Das BSG bleibt bei seiner Linie, dass zumindest Behandlungsfälle vor dem 01.01.2019, also vor Inkrafttreten des § 8 Absatz 5 S. 3 Krankenhausentgeltgesetz dahingehend überprüft werden müssen, ob gegen die Regelungen des sogenannten fiktiven wirtschaftlichen Alternativverhaltens verstoßen wurde.

In § 2 Absatz 2 Fallpauschalenvereinbarung haben die Vertragsparteien der Selbstverwaltung nach § 17b Absatz 2 S. 1 KHG eine Ausschlussregelung für die Fallzusammenführung getroffen, die auf Wirtschaftlichkeitserwägungen beruht und damit das Wirtschaftlichkeitsgebot mit normativer Wirkung konkretisiert.

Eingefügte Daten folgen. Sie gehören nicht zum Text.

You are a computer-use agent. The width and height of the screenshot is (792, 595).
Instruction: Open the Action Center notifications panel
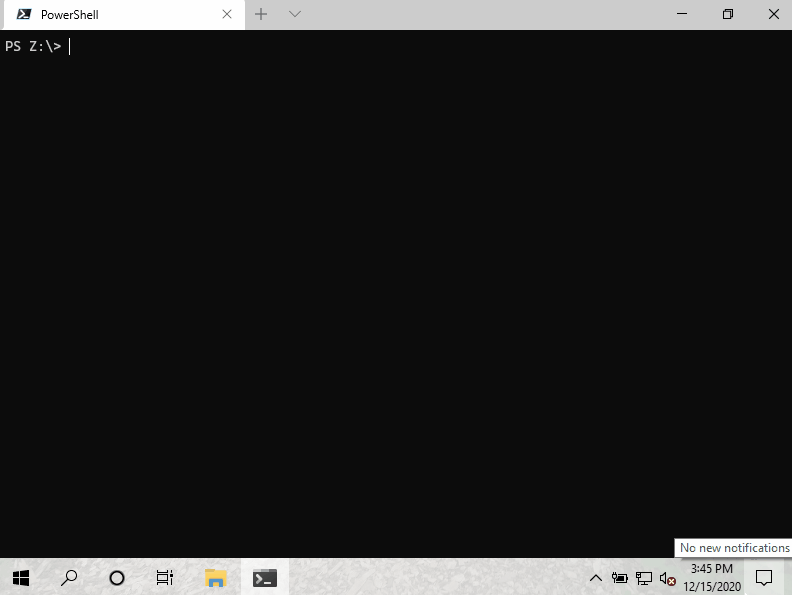point(764,577)
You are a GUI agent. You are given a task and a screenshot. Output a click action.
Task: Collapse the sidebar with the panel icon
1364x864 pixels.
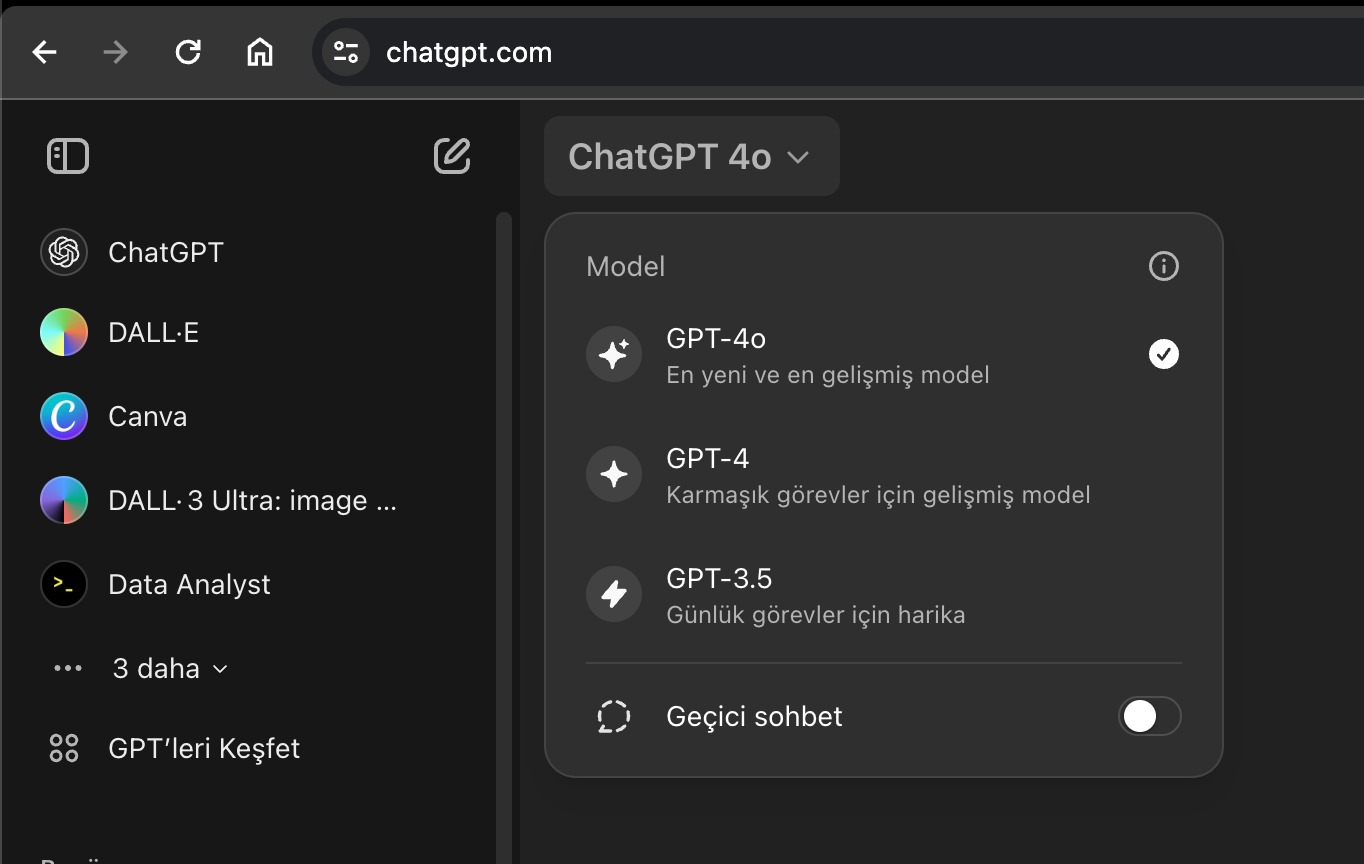(67, 156)
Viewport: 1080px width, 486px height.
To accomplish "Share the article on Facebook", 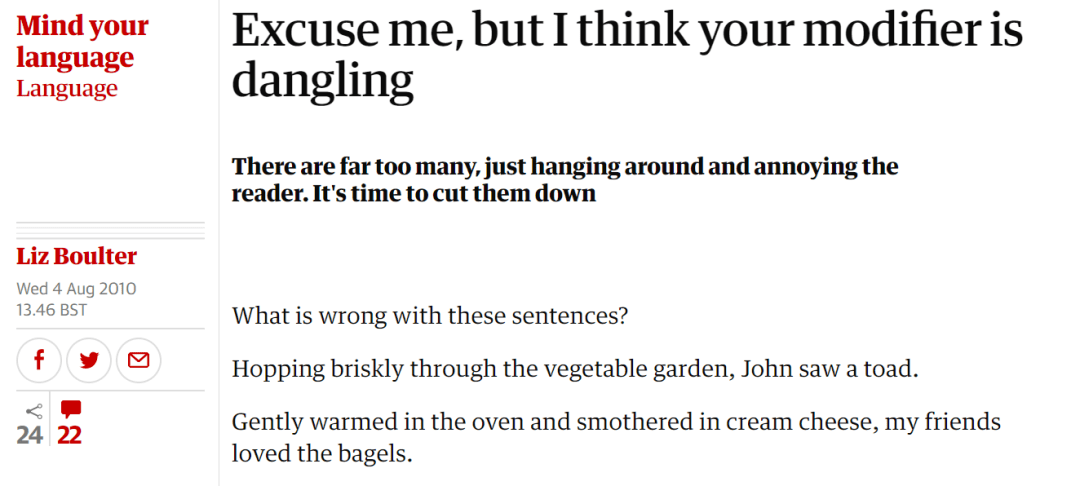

Gegenstand der normvertraglichen Regelung sind nicht nur die Fallpauschalen selbst, sondern auch die Abrechnungsbestimmungen für die Entgelte. Dabei ist den Partnern der Selbstverwaltung nach § 17b Absatz 2 S. 1 KHG auch ein entsprechender Gestaltungsspielraum zuzubilligen, den die Gerichte zu respektieren haben. Warum das BSG im vorliegenden Fall dies negiert, ist nicht nachvollziehbar und auch nicht konsequent. So hat das BSG in seiner Entscheidung vom 18.05.2021 unter dem Az. B 1 KR 37/20 R ausdrücklich drauf hingewiesen, dass der GKV Spitzenverband und die Deutsche Krankenhausgesellschaft das Nähere zum Prüfverfahren nach § 275 Absatz 1c SGB V regeln sollen und diese Vorschrift die Parteien der Prüfverfahrensvereinbarung auch dazu ermächtige, an die Verletzung von Mitwirkungsobliegenheiten im Prüfverfahren Rechtsfolgen zu knüpfen, die die Durchsetzung des Vergütungsanspruchs betreffen.

So waren nach diesseitiger Auffassung die Partner der Selbstverwaltung auch befugt in der Fallpauschalenvereinbarung Regelungen zur Fallzusammenführung und deren Ausschluss abschließend zu treffen. Dabei haben sie in pauschalierender Betrachtungsweise in Spalte 13 jene Fallpauschalen benannt, bei denen davon auszugehen ist, dass typischerweise zwei oder mehrere Krankenhausaufenthalte statt eines einzigen Aufenthalts medizinisch und wirtschaftlich gerechtfertigt sind. Die nach dem Willen der Vertragsparteien „klare“ Regelung wird durch die Rechtsprechung des BSG konterkariert.

Es bleibt zu hoffen, dass das Bundessozialgericht in einem bereits anhängigen Gerichtsverfahren (B 1 KR 10/22 R) zumindest jetzt Klarheit schafft, dass mit Inkrafttreten des § 8 Absatz 5 S. 3 KHEntgG die Regelungen der Fallpauschalenvereinbarung für Krankenhäuser und Krankenkassen abschließend sind und diese jeweils auch darauf vertrauen dürfen.